--- Start Stored rows ---

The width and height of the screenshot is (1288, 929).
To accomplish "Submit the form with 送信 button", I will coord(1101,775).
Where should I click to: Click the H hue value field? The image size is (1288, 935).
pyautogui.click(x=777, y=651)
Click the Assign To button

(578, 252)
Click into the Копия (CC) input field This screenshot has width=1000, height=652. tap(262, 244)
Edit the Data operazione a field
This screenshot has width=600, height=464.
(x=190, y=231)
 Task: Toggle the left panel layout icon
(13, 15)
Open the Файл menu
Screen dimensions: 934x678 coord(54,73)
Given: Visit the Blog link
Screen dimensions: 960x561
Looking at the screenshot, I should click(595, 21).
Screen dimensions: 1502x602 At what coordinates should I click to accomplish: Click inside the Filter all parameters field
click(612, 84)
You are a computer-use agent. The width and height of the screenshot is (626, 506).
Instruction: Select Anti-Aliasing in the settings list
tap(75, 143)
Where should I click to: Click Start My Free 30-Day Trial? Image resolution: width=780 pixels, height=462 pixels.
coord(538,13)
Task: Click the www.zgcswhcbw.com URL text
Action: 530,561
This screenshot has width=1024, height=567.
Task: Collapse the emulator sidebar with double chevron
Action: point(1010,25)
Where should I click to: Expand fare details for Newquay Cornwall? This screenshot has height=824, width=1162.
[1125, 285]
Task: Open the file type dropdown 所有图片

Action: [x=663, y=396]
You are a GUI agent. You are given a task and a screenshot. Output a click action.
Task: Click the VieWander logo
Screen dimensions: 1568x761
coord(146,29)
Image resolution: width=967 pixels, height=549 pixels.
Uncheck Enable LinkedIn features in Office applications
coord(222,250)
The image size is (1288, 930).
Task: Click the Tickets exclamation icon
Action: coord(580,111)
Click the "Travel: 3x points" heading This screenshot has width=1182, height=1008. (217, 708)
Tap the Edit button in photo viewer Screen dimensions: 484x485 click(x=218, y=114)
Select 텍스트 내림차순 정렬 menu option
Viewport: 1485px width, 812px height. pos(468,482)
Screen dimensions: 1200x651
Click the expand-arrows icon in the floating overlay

--- End Stored rows ---

What is expected »
Write out all the records above again, replacing every "Where should I click to" with "Where do I click to" and keeping everything else the same.

Task solution »
The width and height of the screenshot is (1288, 929).
To accomplish "Submit the form with 送信 button", I will coord(1101,775).
Where do I click to: Click the H hue value field? The image size is (1288, 935).
pyautogui.click(x=777, y=651)
Click the Assign To button

(578, 252)
Click into the Копия (CC) input field This screenshot has width=1000, height=652. tap(262, 244)
Edit the Data operazione a field
This screenshot has width=600, height=464.
(x=190, y=231)
 Task: Toggle the left panel layout icon
(13, 15)
Open the Файл menu
Screen dimensions: 934x678 coord(54,73)
Given: Visit the Blog link
Screen dimensions: 960x561
Looking at the screenshot, I should click(595, 21).
Screen dimensions: 1502x602 At what coordinates should I click to accomplish: Click inside the Filter all parameters field
click(612, 84)
You are a computer-use agent. The width and height of the screenshot is (626, 506).
Instruction: Select Anti-Aliasing in the settings list
tap(75, 143)
Where do I click to: Click Start My Free 30-Day Trial? Image resolution: width=780 pixels, height=462 pixels.
coord(538,13)
Task: Click the www.zgcswhcbw.com URL text
Action: 530,561
This screenshot has width=1024, height=567.
Task: Collapse the emulator sidebar with double chevron
Action: point(1010,25)
Where do I click to: Expand fare details for Newquay Cornwall? This screenshot has height=824, width=1162.
[1125, 285]
Task: Open the file type dropdown 所有图片

Action: [x=663, y=396]
You are a GUI agent. You are given a task and a screenshot. Output a click action.
Task: Click the VieWander logo
Screen dimensions: 1568x761
coord(146,29)
Image resolution: width=967 pixels, height=549 pixels.
Uncheck Enable LinkedIn features in Office applications
coord(222,250)
The image size is (1288, 930).
Task: Click the Tickets exclamation icon
Action: coord(580,111)
Click the "Travel: 3x points" heading This screenshot has width=1182, height=1008. (217, 708)
Tap the Edit button in photo viewer Screen dimensions: 484x485 click(x=218, y=114)
Select 텍스트 내림차순 정렬 menu option
Viewport: 1485px width, 812px height. pos(468,482)
Screen dimensions: 1200x651
Click the expand-arrows icon in the floating overlay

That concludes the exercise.